Over the past decade, the scientific community has faced a reproducibility crisis, with many published results being difficult to replicate—this is particularly prominent in social and behavioral sciences (due to complex statistical methods, subjective data coding, etc.). Traditional approaches rely on human re-analysts, but they have limitations such as high resource consumption, slow speed, and difficulty in scaling, which has spurred the need for more efficient assessment methods.

## Research Design and Methods

Seventy-six social/behavioral science studies with explicit hypothesis statements were selected. The assessment process includes: 1. Obtain the dataset and analysis code of the original study; 2. Build an automated pipeline for LLMs to re-analyze and calculate effect sizes; 3. Hire professional statisticians to conduct independent re-analysis; 4. Compare the results of LLMs, humans, and the original findings. Evaluation metrics: Quantitative (effect size recovery rate, with a tolerance of Cohen's d ±0.05) and qualitative (conclusion consistency, binary judgment on whether the original hypothesis is supported).

## Research Results: LLMs Outperform Human Analysts Across the Board

Among the 69 studies with valid effect size estimates: LLMs had an effect size recovery rate of 41% vs. 34% for humans; in terms of qualitative conclusion consistency, LLMs reached 96% while humans only had 74%, showing a significant gap. This reflects the problem of non-standard effect size reporting in social science research rather than flaws in the tool.

## Core Reasons for LLMs' Superior Performance

1. Reduced human errors (code transcription, parameter setting, etc.); 2. Standardized analysis process (unified steps to avoid deviations); 3. Not affected by cognitive biases (no confirmation bias, anchoring effect); 4. Unlimited patience and consistency (no fluctuations due to fatigue).

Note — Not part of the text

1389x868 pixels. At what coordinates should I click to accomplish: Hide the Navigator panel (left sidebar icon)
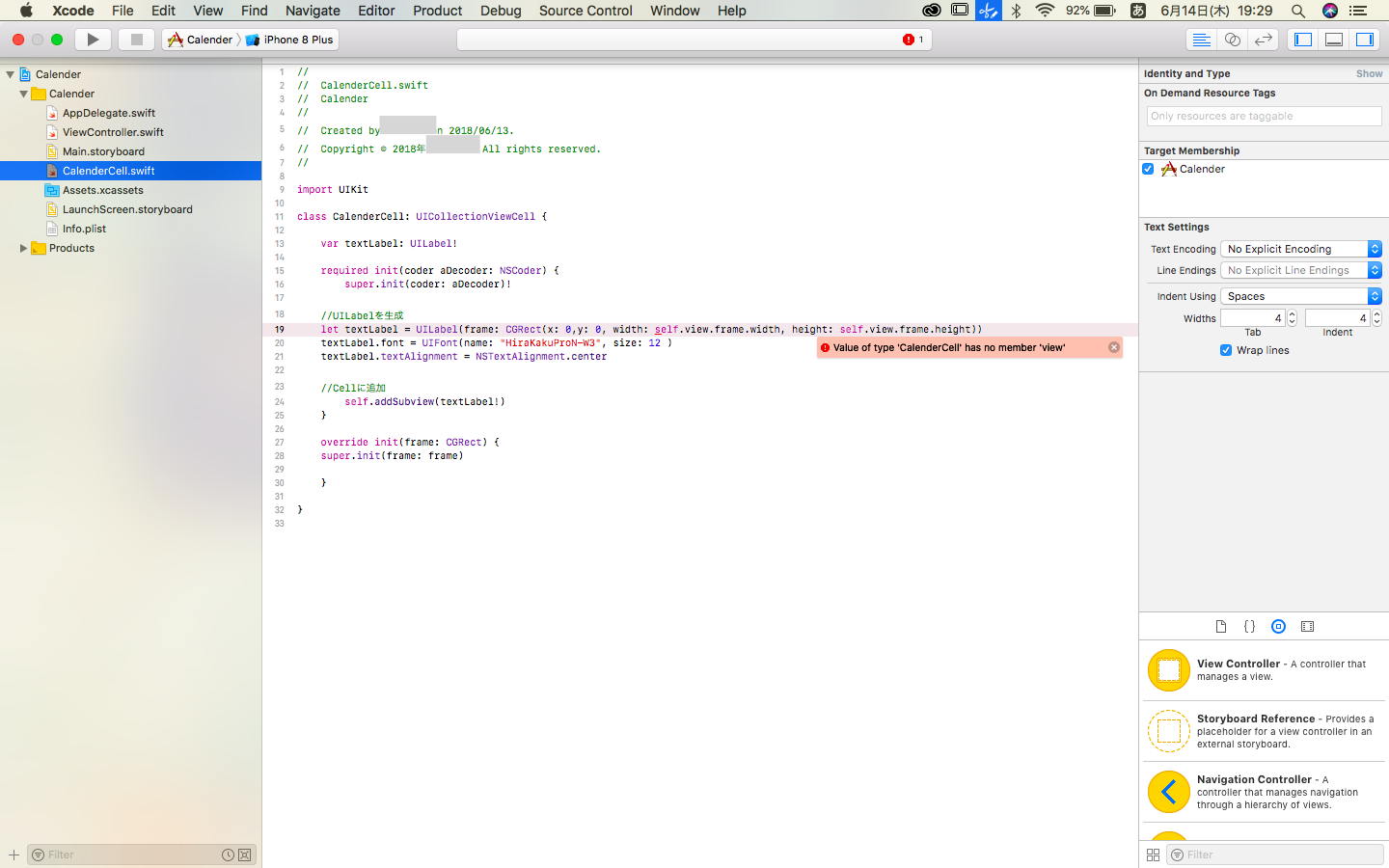(x=1302, y=40)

## Limitations of the Current Method

1. LLMs could not generate valid effect sizes for 9% of the studies (due to complex data, unclear method descriptions, etc.); 2. Dependence on the quality of original data/code; 3. Black box problem (opaque decision-making process); 4. Lack of deep domain expertise.

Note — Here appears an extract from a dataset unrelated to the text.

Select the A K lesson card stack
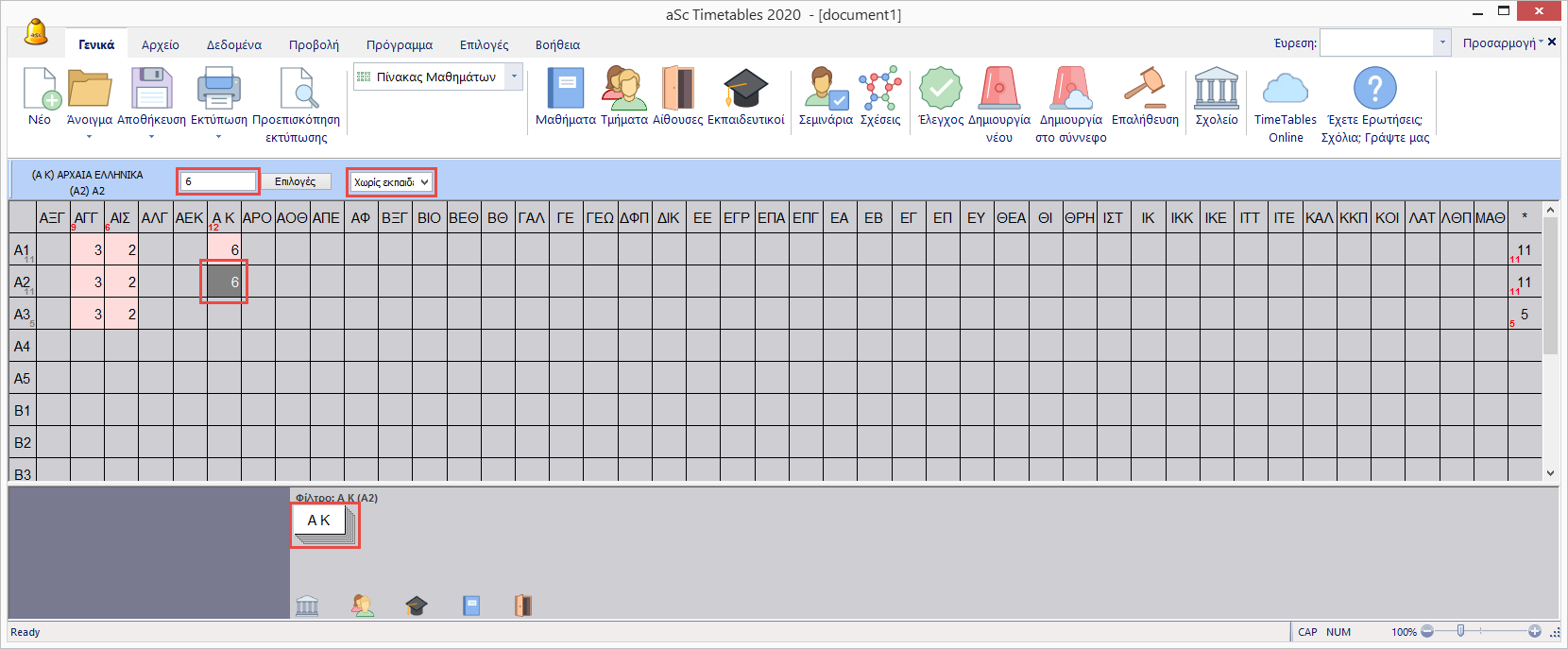Viewport: 1568px width, 649px height. (324, 525)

## Implications for the Scientific Community and Future Outlook

Implications: Democratization of reproducibility assessment (reducing costs), enabling systematic auditing, promoting standardization of research practices (data/method/code norms), and a new model of human-machine collaboration (LLM screening + human in-depth judgment). Outlook: Expand to more disciplines, handle complex experimental designs, establish assessment standards, and integrate into journal publishing processes.